Woodland Birds, Pacific Northwest
The warbling vireo is most often located by its song, which it delivers for hours. The birds tend to like the mid and top parts of broad, leafy trees making it a hard bird to spot. We have a stable population of migrating warbling vireos that breed on Vancouver Island.
The warbling vireo is among the dullest of vireos, lacking wing bars and eye rings, they are gray with brownish to greenish tones to the upper parts. The face pattern is non-defined, with a dusky stripe and pale white eyebrow and lacking a dark upper border. The under parts are typically a whitish color.
The warbling vireo breeds in deciduous woodlands, primarily riparian areas. The western birds have a prolonged spring migration from early March to late May.
Cowbird parasitism is implicated in the decline of some western populations.
The warbling vireo may be made up of two or three species. The eastern and western forms differ slightly in size, bill shape, genetics, molt strategies, wintering areas, and possibly voice. Western birds are slightly smaller, have smaller, darker bills, are more olive green on the upper parts and have a darker crown than the eastern birds.
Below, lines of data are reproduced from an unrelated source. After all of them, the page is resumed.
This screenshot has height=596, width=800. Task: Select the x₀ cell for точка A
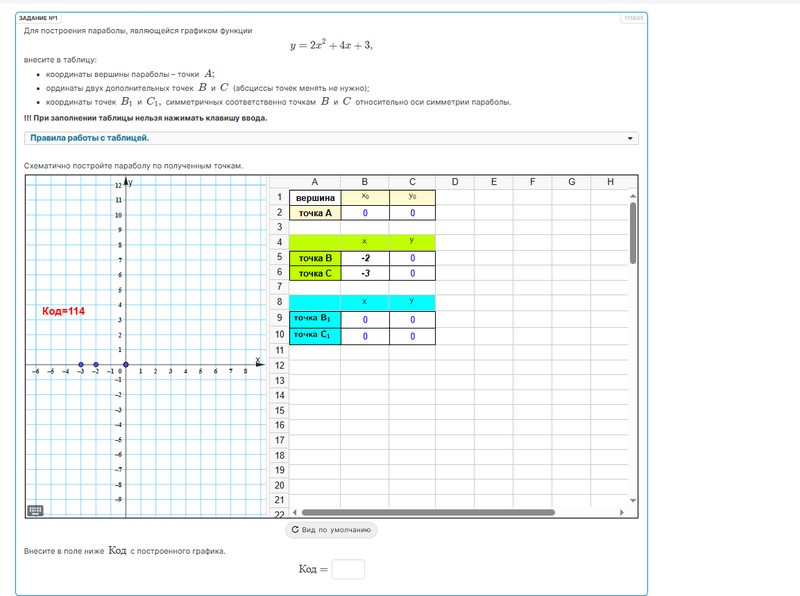pyautogui.click(x=365, y=213)
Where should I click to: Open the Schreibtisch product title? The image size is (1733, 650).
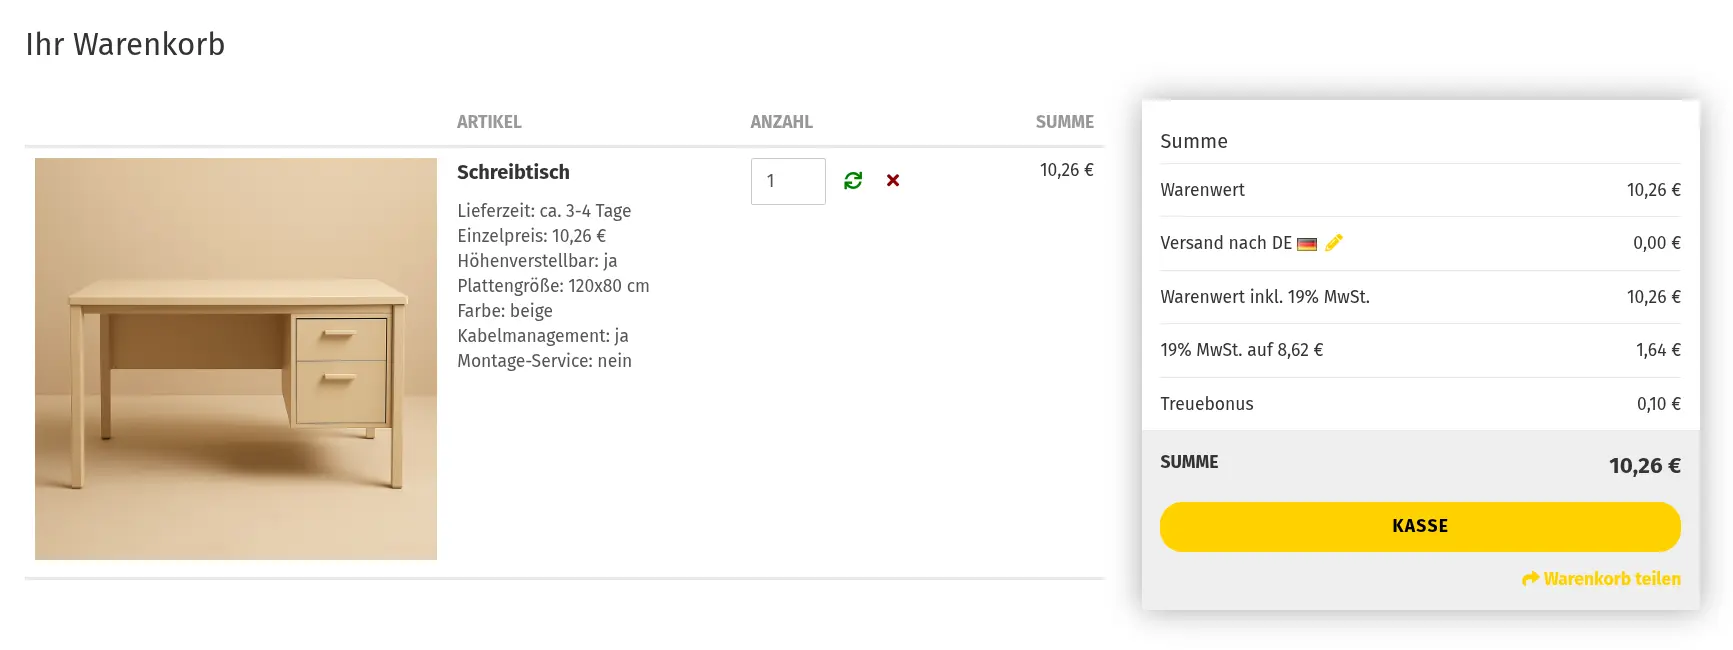(513, 172)
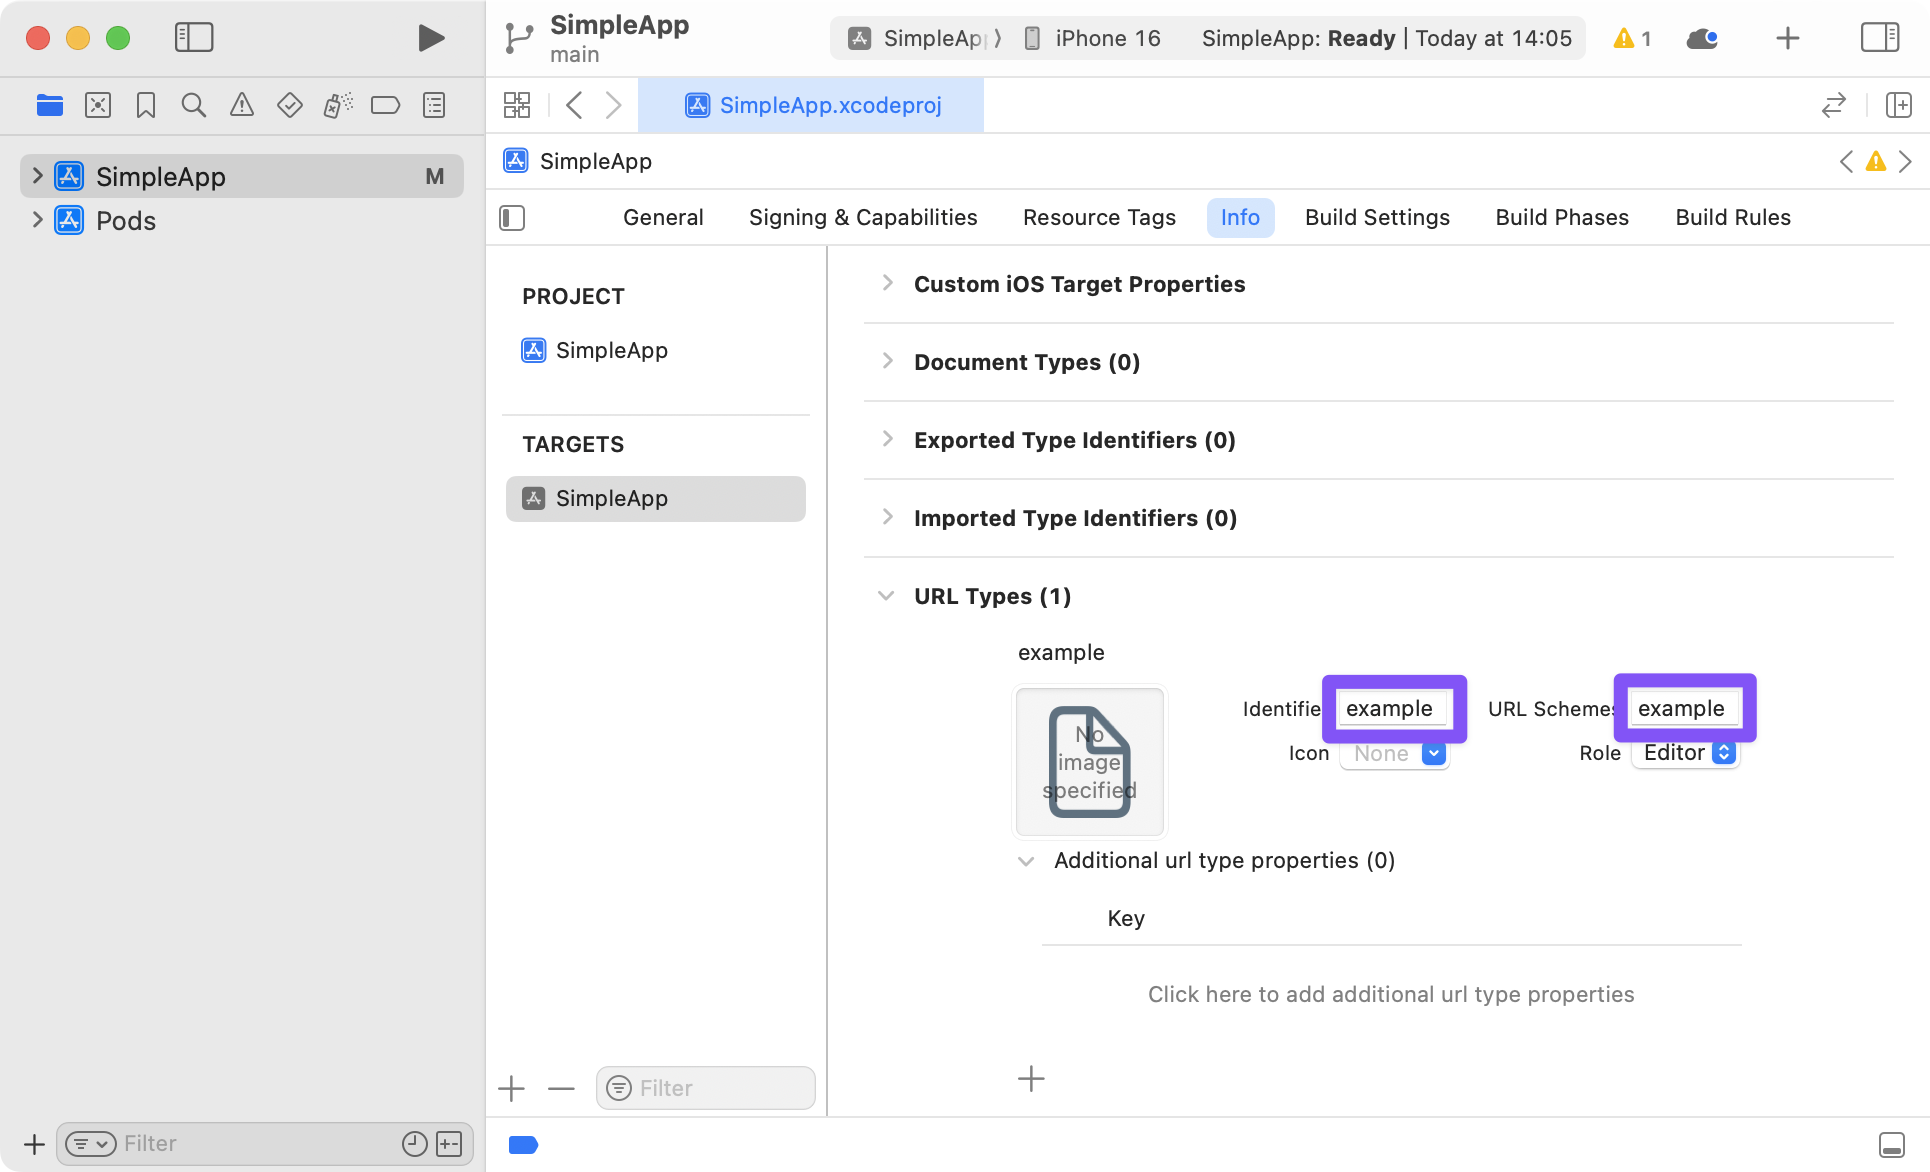Image resolution: width=1930 pixels, height=1172 pixels.
Task: Toggle the right inspector panel
Action: coord(1879,37)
The female warbling vireo selects the nest site and may place nesting material in several locations before beginning to build at the final location. The nest is almost always located in the outer portions of a tree or shrub, supported by two lateral branches and is a rough and slightly rounded hanging cup, usually suspended from forks of horizontal twigs. The nest may consist of plant matter, cobwebs, lichen, animal hair, and rarely feathers.
Warbling Vireos can be found singly, in small groups, or in mixed specie flocks in the treetops foraging for insects. Warbling vireos are also highly territorial during breeding. The male usually arrives on the breeding grounds before the female and begins singing immediately. Males sing to establish and defend summer territories.